感染症の情報満載のtwitterはこちら→@imamura_kansen
イラストレーション:櫻井輪子 http://www.wakonosu.net/
平成24年3月24日、ボツリヌス菌による食中毒が5年ぶりに発生しました。鳥取県で2人の夫婦が発症。他県でつくられた「あずき」を使った郷土料理が原因ではないかと考えられています。
ボツリヌス菌は、びん詰や缶詰などの身近な食品を原因として食中毒を起こします。そして、強力な神経毒を産生する怖い菌なのです。
ボツリヌス菌のポイントは2つ。1つは、空気が嫌いな「嫌気性菌(けんきせいきん)」であること。このため、びん詰め、缶詰、あるいは真空パックなどの、空気の少ない食品が食中毒の原因となります。2つめのポイントは、強力な「毒素」をつくる菌だということです。この毒素は神経に作用し、ごく少量でも呼吸筋を麻痺させてしまいます。わずか500mgで人類を滅ぼす事もできるといわれ、生物テロに使われることが心配されています。
ボツリヌス菌は空気が嫌い。このため、びん詰め、缶詰、真空パックなどの食品の中で菌が増えやすくなります。この特徴を知った上で、今までに起こった食中毒をみてみましょう。
・日本ではじめて報告されたボツリヌス食中毒は、1951年に北海道で起こった自家製の「いずし」を原因としたものでした。魚類を発酵させる食品は、空気の嫌いな菌にとっては絶好の住み家だったのです。
・1984年、熊本で真空パックの辛子レンコンによる食中毒が起こりました。この時には、14都道府県で36例の患者と11例の死亡者が発生しています。
・輸入した食品では、びん詰めキャビア、びん詰めオリーブなどの事例が発生しています。
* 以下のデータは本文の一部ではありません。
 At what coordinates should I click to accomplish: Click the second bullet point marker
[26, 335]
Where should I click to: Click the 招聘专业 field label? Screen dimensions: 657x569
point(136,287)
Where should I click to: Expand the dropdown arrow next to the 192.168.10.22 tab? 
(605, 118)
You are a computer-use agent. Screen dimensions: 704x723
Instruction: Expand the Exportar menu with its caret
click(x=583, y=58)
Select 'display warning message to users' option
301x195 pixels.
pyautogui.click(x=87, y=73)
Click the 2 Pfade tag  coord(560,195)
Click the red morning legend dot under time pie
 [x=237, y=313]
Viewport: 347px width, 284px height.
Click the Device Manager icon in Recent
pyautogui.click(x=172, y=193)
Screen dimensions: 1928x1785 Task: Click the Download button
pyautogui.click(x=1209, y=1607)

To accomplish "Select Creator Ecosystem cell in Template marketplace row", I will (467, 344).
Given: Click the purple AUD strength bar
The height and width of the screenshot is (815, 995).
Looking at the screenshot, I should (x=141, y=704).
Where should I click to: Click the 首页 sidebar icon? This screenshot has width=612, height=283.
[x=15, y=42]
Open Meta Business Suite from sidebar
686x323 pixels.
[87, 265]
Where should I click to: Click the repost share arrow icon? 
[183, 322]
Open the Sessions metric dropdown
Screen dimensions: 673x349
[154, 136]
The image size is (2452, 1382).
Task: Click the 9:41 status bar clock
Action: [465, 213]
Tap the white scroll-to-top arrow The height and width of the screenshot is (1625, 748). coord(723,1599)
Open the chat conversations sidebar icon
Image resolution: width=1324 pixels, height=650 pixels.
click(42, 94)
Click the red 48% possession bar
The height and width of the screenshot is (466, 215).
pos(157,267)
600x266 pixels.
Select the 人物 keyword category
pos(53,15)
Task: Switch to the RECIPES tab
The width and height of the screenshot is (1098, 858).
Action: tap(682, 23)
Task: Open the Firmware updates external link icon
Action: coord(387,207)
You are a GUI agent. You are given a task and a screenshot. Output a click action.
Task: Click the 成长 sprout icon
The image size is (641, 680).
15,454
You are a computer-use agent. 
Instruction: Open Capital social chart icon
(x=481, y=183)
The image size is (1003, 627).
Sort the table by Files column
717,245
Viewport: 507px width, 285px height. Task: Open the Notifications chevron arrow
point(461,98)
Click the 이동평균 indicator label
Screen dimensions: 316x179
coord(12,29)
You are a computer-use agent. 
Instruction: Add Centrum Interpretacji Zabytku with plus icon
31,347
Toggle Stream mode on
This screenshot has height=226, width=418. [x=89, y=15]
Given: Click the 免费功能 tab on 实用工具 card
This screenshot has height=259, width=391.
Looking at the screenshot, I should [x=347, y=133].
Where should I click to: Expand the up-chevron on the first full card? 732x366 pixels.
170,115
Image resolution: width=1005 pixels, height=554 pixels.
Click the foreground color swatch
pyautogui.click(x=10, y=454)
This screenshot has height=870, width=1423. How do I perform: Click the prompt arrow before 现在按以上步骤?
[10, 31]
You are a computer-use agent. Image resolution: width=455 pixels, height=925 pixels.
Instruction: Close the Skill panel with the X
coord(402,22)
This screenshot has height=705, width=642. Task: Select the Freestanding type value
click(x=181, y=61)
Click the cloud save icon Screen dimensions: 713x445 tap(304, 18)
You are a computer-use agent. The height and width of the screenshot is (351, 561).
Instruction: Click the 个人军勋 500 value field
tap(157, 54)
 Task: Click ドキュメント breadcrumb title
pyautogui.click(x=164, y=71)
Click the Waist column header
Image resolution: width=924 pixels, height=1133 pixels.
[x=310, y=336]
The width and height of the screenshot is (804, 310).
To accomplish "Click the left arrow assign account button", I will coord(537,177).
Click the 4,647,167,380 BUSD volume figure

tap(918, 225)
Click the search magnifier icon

・過去最大の集団発生は2006年にタイで起こりました。自家製のタケノコ缶詰で、209名の患者、134名が入院、呼吸筋の麻痺によって42名が人工呼吸管理となっています。
「1才以下の赤ちゃんにハチミツを与えてはダメ!」という話を聞いたことはありますか?
実は、この話にもボツリヌス菌が関係しているのです。ハチミツの中にはボツリヌス菌がいることがあります。ただし、菌量はごく少数で、1才以上の消化管内では増えることができないため、問題となることはありません。しかし、1才未満の赤ちゃんの未熟な消化管では、菌が増えてしまうため食中毒を起こしてしまうのです。
日本でも乳児ボツリヌス症の発生が続いたため、昭和62年に当時の厚生省から「1歳未満の乳児にハチミツを与えないように」という注意勧告がだされました。
感染して数時間~数日で、神経毒による症状がでてきます。成人の場合には、最初は眼に関する症状が多く、視力低下、複視(ものが二重に見える)、眼瞼下垂(まぶたが下がる)などを訴えます。飲み込みや歩行が難しくなり、やがて呼吸筋も麻痺してしまいます。
乳児では、泣き声が小さくなり、乳を吸う力も弱まります。全身の筋力が低下して、頭や手足を支えることができなくなります。
100℃10分の加熱でボツリヌス毒素は不活化するといわれています。しかし、オリーブなどの加熱しない食品も多く、なかなか発生を防ぐことができないというのが現実です。
ボツリヌス食中毒による致死率は10~20%といわれていました。しかし、早期に抗毒素療法を開始し、人工呼吸器による集中管理をすることで、最近の米国での報告では死亡率5%程度となっています。また、乳児ボツリヌス症では、さらに死亡率が低いということもわかっています。
ボツリヌス菌の毒素は神経毒。その神経を麻痺させるところを利用した注射剤があります。眼瞼や顔面の痙攣などの治療について保険でも承認されていて、実際の診療に使われています。
最近は、保険外の診療で、シワ取りのプチ整形にも使われているというウワサも聞きます。しかし、神経を麻痺させる薬なので、長期的な効果や安全性については不明です。